Uma consumidora foi condenada pela justiça em Mercês, Minas Gerais, após uma ligação clandestina de energia elétrica, a ligação é popularmente chamada de 'gato'. A pena para este tipo de crime é de um ano em regime aberto com prestação de serviços comunitário. O funcionário da Companhia Força e Luz Cataguases-Leopoldina (Energisa), esteve na residencia da mulher com um mandato, foi constatado que, devido a ligação clandestina o consumo de energia não era registrado pelo medidor do relógio.

De acordo com a defesa da consumidora, não a provas contra a consumidora, e que a acusação foi baseada apenas no inquérito. Segundo a mulher, a residencia pertence a seus pais, ela também afirmou que sabia da existência de um disjuntor em um dos cômodos, não sabia que ele possibilitava o uso irregular de energia.

A mulher tentou recorrer da decisão, mais os argumentos foram rejeitados por desembargadores do Tribunal de Justiça. A mulher tentou responsabilizar os pais, irmãos, e até os avós. A mulher teria impedido a entrada dos funcionários da Energisa em sua casa, os funcionários conseguiram uma autorização judicial para entrar no local.
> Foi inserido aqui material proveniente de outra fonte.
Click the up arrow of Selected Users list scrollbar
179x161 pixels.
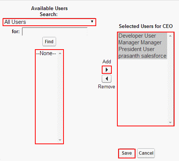click(x=170, y=36)
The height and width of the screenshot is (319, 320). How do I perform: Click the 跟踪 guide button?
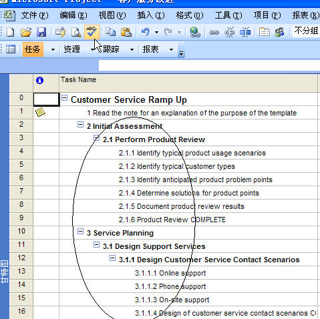tap(111, 49)
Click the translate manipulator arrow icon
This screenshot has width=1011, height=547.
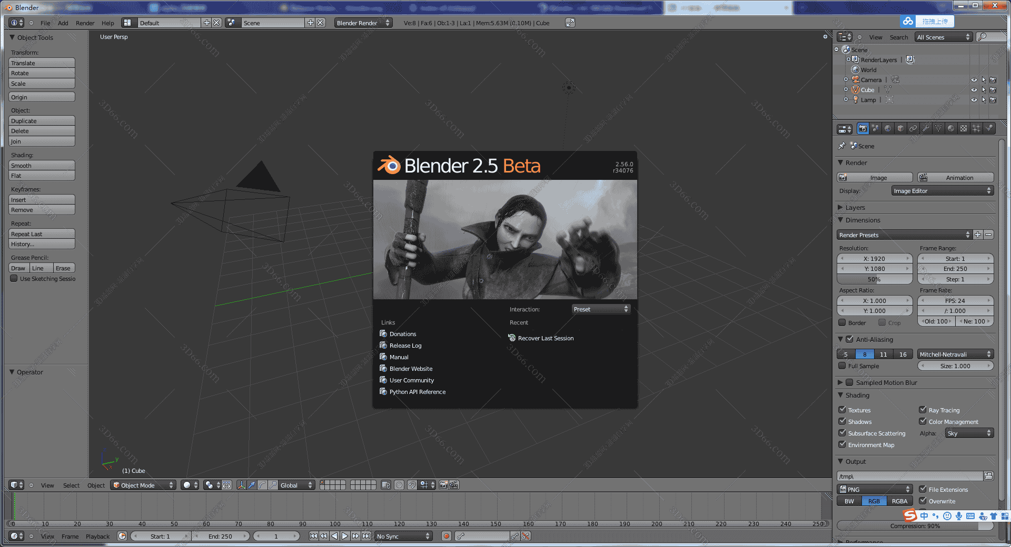[252, 485]
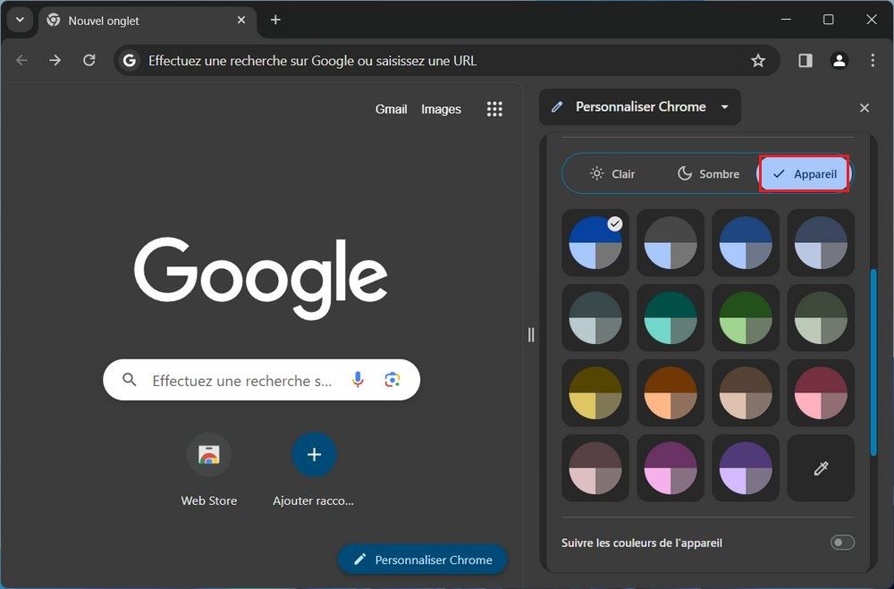894x589 pixels.
Task: Click the Google search input box
Action: point(241,380)
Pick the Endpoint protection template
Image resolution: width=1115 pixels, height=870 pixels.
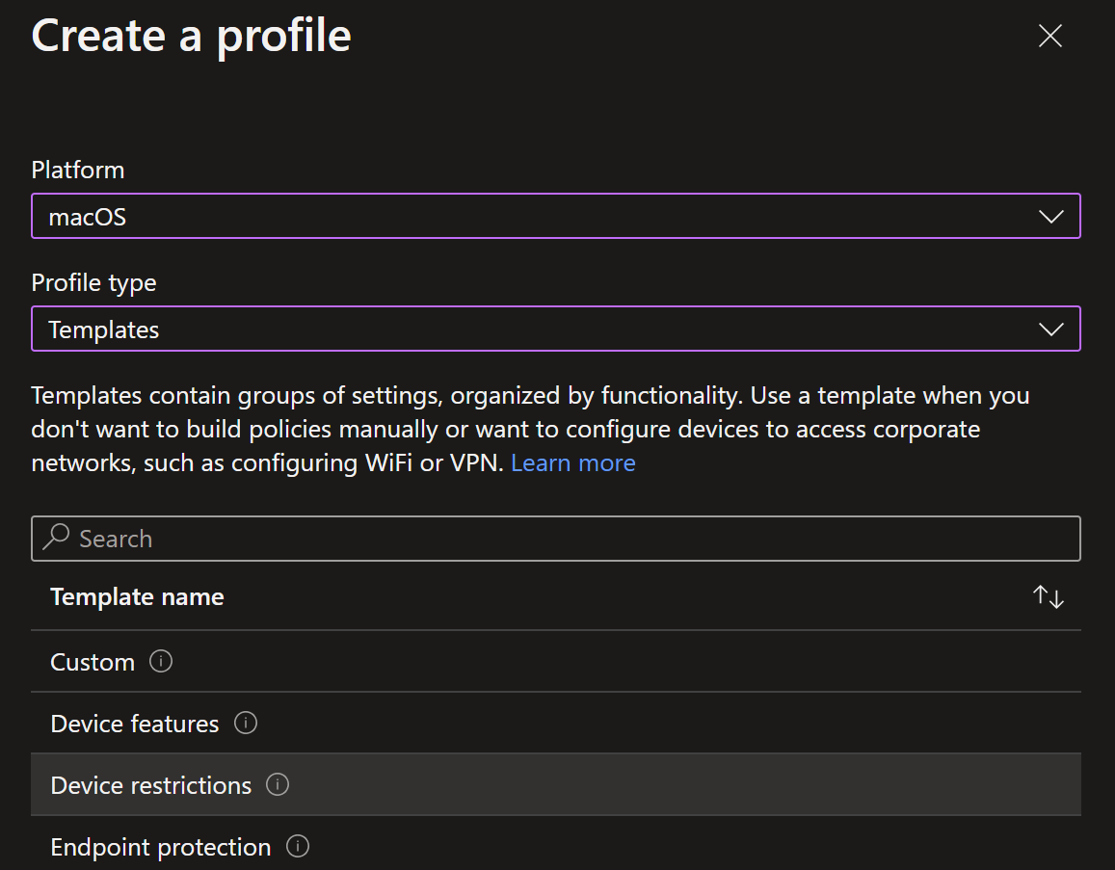(556, 846)
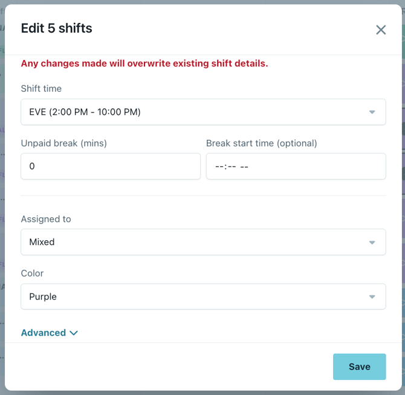The width and height of the screenshot is (405, 395).
Task: Click the chevron next to Advanced
Action: click(74, 333)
Segundo o relator e desembargador, Flávio Batista Leite, no processo tem depoimento de testemunhas que confirmam que a mulher havia feito uma ligação clandestina de energia elétrica. "Há que se registrar que anteriormente a ré havia sido processada pelo mesmo crime e absolvida pelo TJMG, porque então os fatos apurados se deram em fevereiro de 2005, antes do falecimento da mãe dela, que era responsável pelas despesas do imóvel. Porém, no caso em tela não se pode chegar à mesma conclusão. Aqui ficou comprovado pelas provas testemunhal, pericial e até pelo próprio depoimento da acusada que ela subtraiu energia da Energisa.", afirma o desembargador.